[Entries giving target coordinates]
──────────
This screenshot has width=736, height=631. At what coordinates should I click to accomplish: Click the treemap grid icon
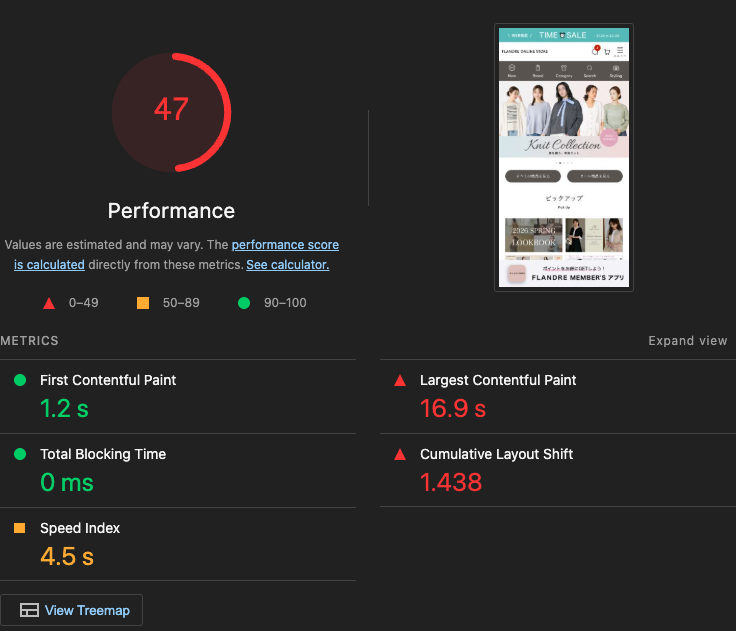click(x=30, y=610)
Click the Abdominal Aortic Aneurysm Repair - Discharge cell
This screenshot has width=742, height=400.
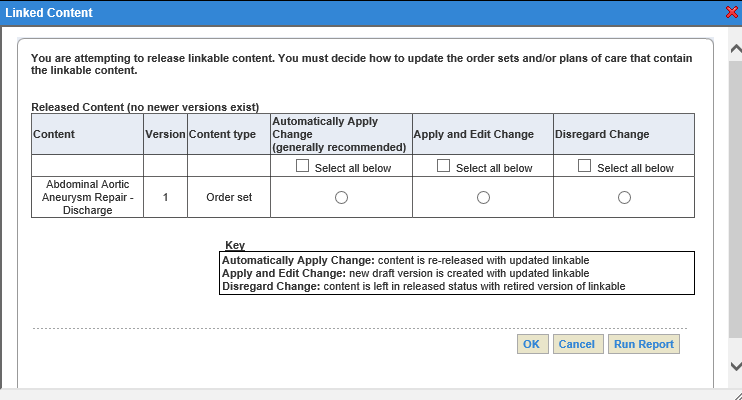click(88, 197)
──────────
Set exercise
List every line of the material that contains the string "width", matching case exactly.

Exercise response
This screenshot has width=736, height=631. At what coordinates should I click to accomplish: Click the treemap grid icon
This screenshot has width=742, height=400.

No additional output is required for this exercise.